» Document text
▬▬▬▬▬▬
# Web scrapping - Berlin Restaurants

Source webpage: *https://www.berlin.de/restaurants/stadtteile/*

##### Importing python libraries:

In [1]:
import requests
from bs4 import BeautifulSoup
import pandas as pd
import time
import sys

##### Copying progress bar function:

In [2]:
# Progress bar function
# Source: https://stackoverflow.com/questions/3160699/python-progress-bar

def progressbar(it, prefix="", size=60, out=sys.stdout):
    count = len(it)
    def show(j):
        x = int(size*j/count)
        print("{}[{}{}] {}/{}".format(prefix, "#"*x, "."*(size-x), j, count), 
                end='\r', file=out, flush=True)
    show(0)
    for i, item in enumerate(it):
        yield item
        show(i+1)
    print("\n", flush=True, file=out)

##### Selecting main page using Beautiful Soup:

In [3]:
page_url = "https://www.berlin.de/restaurants/stadtteile/"
page = requests.get(page_url)

soup = BeautifulSoup(page.content, 'html.parser')
#print(soup.prettify())

##### Finding links for each cityzone:

In [4]:
page_list_zones = soup.find('ul', class_ = 'decoda-list')
▬▬▬▬▬▬
» Stored data
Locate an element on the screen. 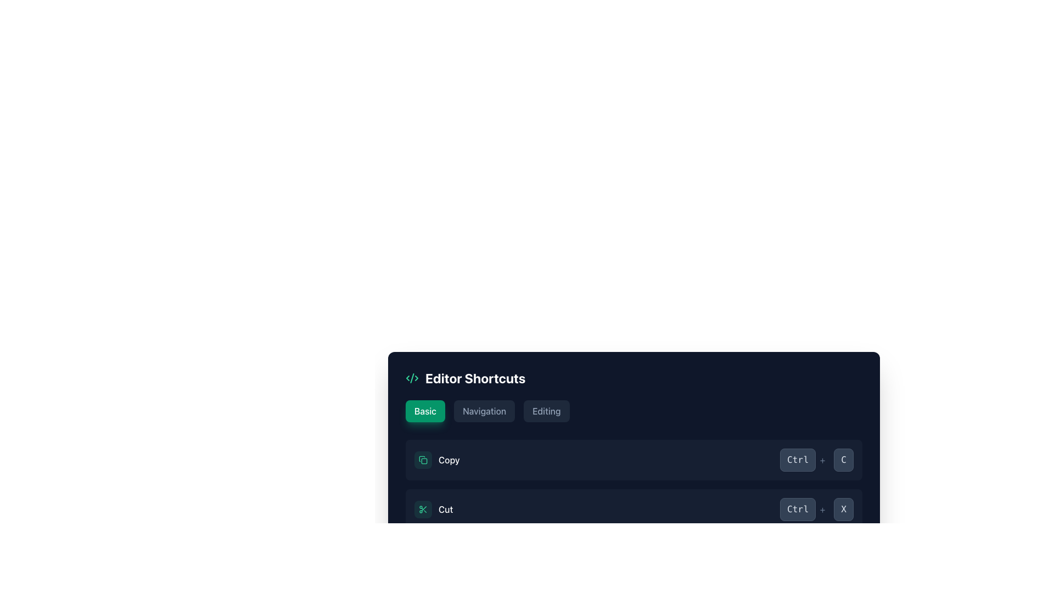 The height and width of the screenshot is (593, 1054). text 'Basic' displayed in white on the green rectangular button with rounded corners, located in the top-left area of the 'Editor Shortcuts' panel is located at coordinates (425, 411).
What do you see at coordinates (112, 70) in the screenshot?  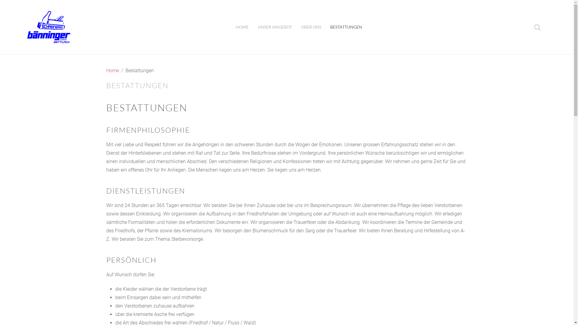 I see `'Home'` at bounding box center [112, 70].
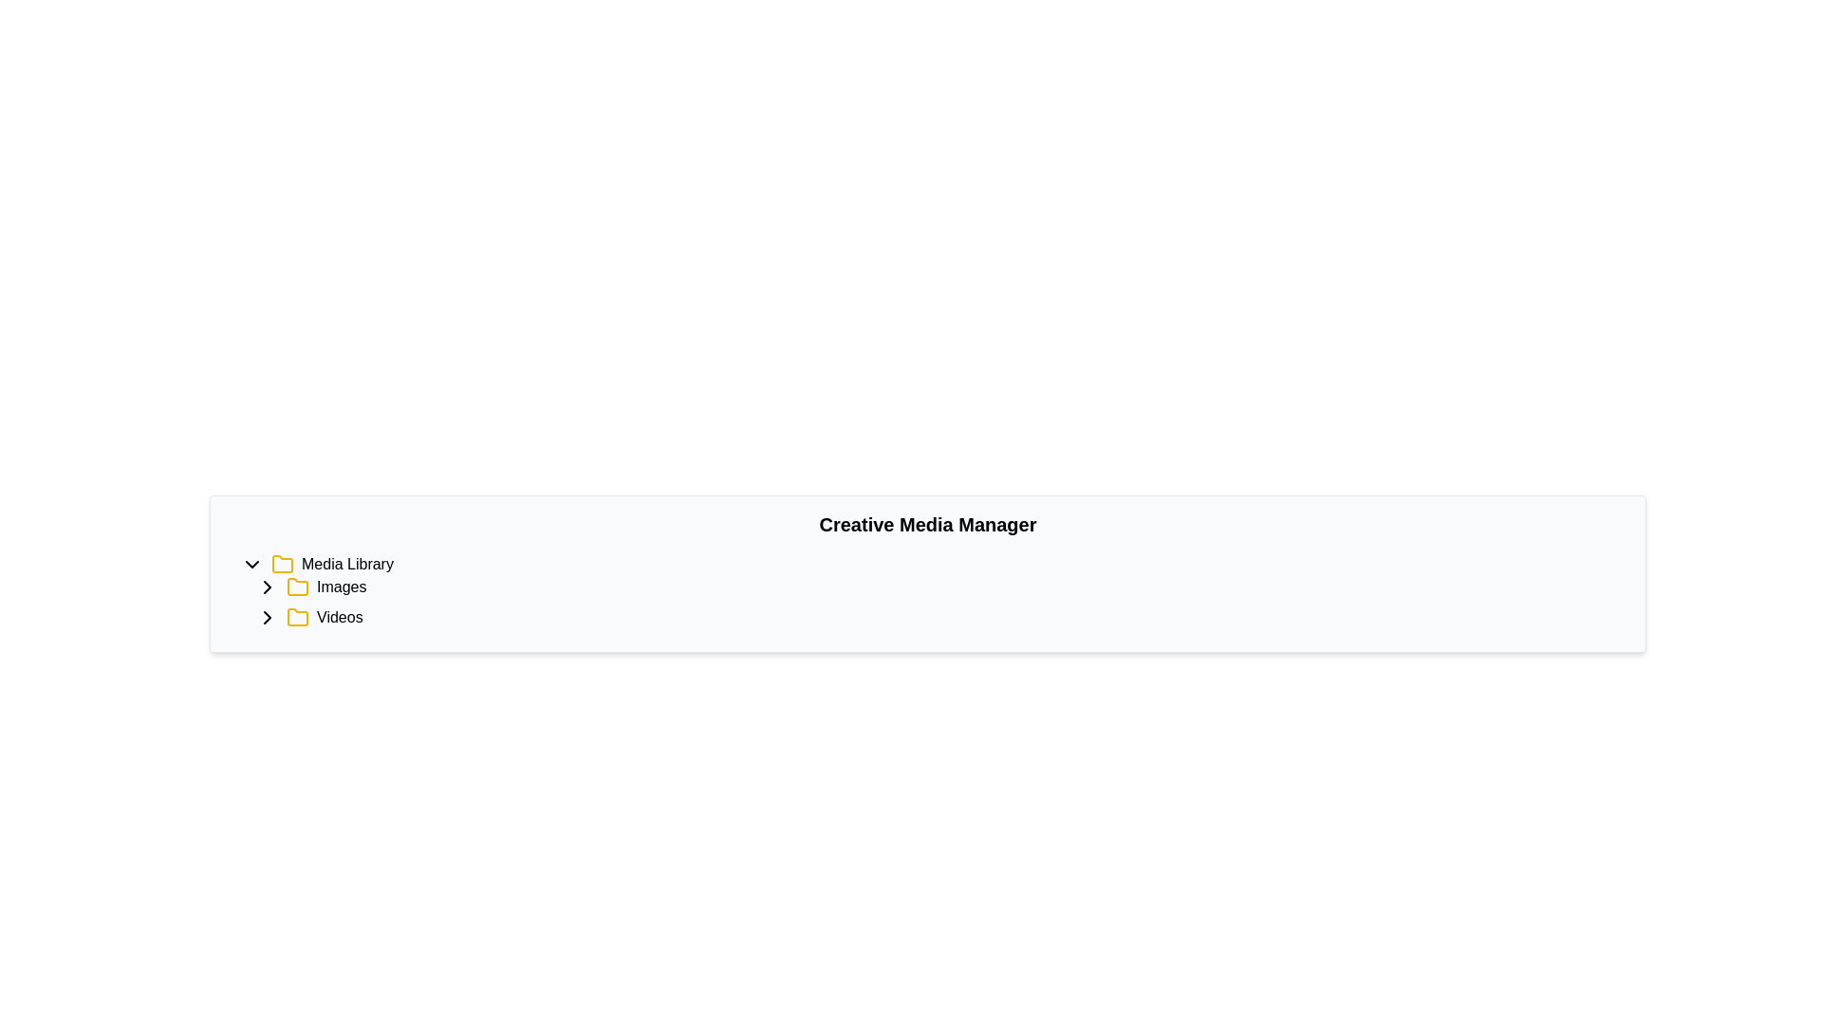 This screenshot has width=1822, height=1025. What do you see at coordinates (281, 563) in the screenshot?
I see `the folder icon representing the 'Media Library', which is located to the left of the 'Media Library' text label in the hierarchical navigation panel` at bounding box center [281, 563].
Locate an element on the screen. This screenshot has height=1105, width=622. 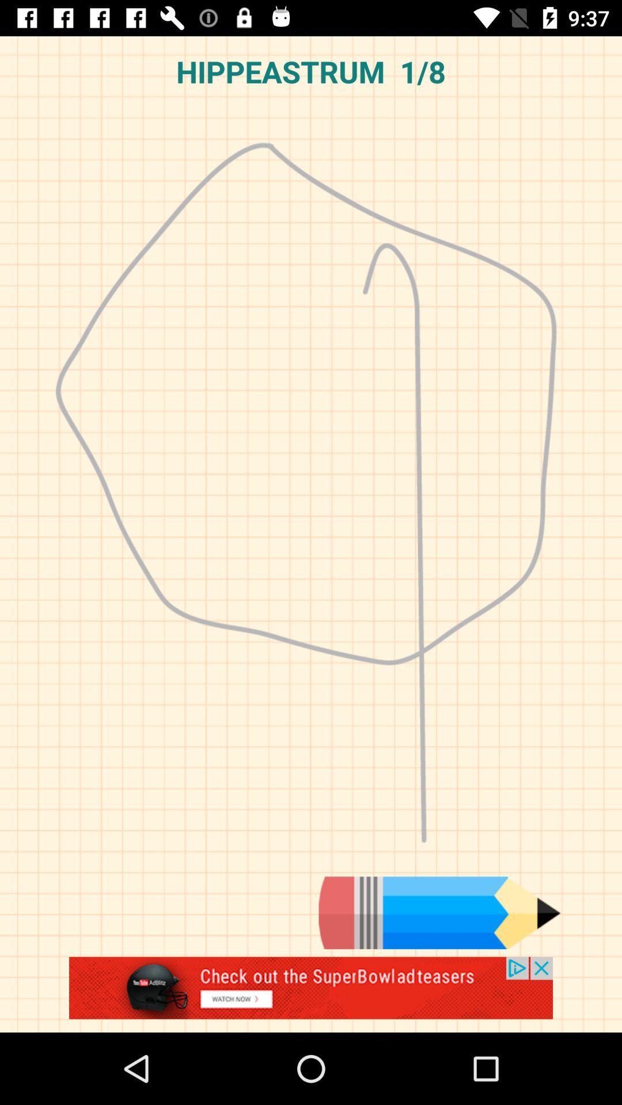
advertisement about youtube is located at coordinates (311, 994).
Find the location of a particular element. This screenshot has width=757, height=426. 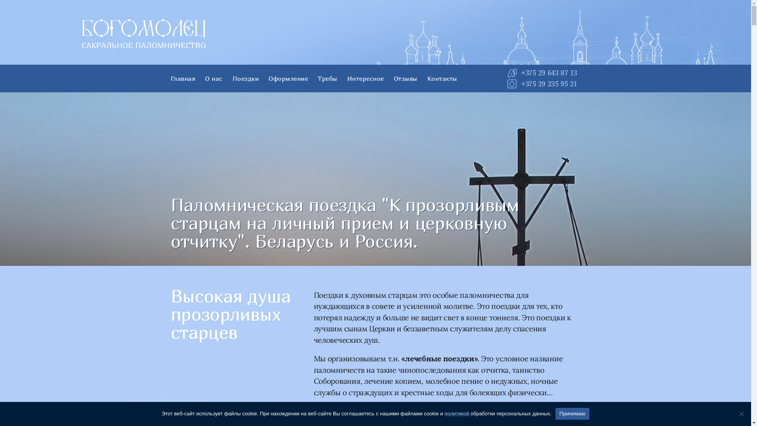

'+375 29 643 87 13' is located at coordinates (548, 73).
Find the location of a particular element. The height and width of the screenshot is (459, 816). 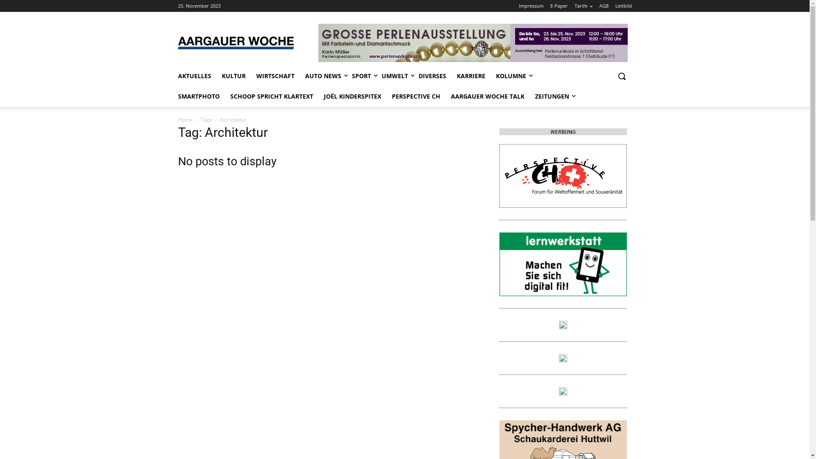

'Home' is located at coordinates (184, 119).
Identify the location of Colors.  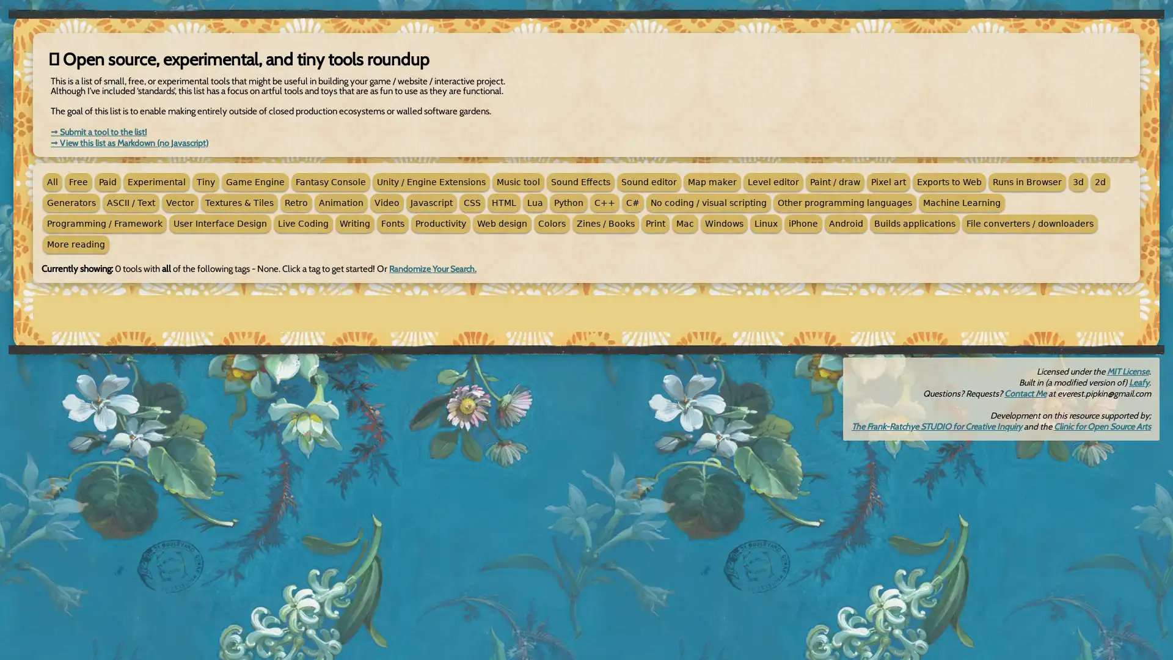
(551, 224).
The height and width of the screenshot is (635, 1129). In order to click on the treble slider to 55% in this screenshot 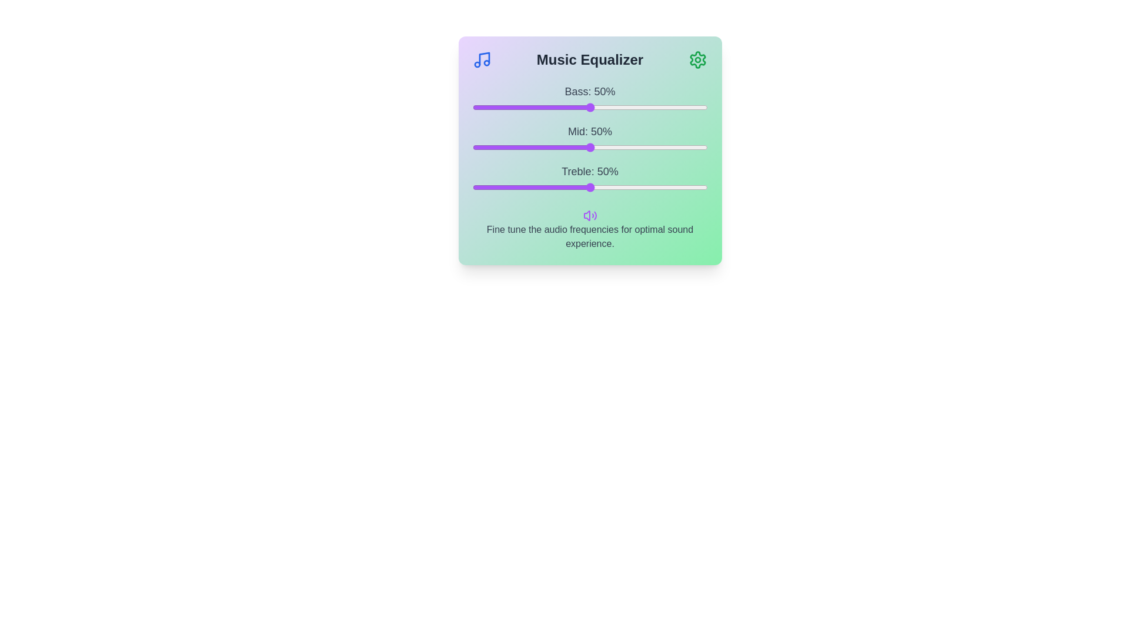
▬▬▬▬▬▬
» Problems
A. Answer these about the Berlin restaurants scraping notebook:
(i) What URL is listed as the source webpage?
(ii) What default value does the progress bar function give its size parameter?
(iii) What class is used to find the list of city zone links?
B. Please retype the Berlin restaurants scraping notebook character for character, from "##### Selecting main" to "soup = BeautifulSoup(page.content, 'html.parser')".

» Outputs for the tasks
A.
(i) https://www.berlin.de/restaurants/stadtteile/
(ii) 60
(iii) decoda-list

B.
##### Selecting main page using Beautiful Soup:

In [3]:
page_url = "https://www.berlin.de/restaurants/stadtteile/"
page = requests.get(page_url)

soup = BeautifulSoup(page.content, 'html.parser')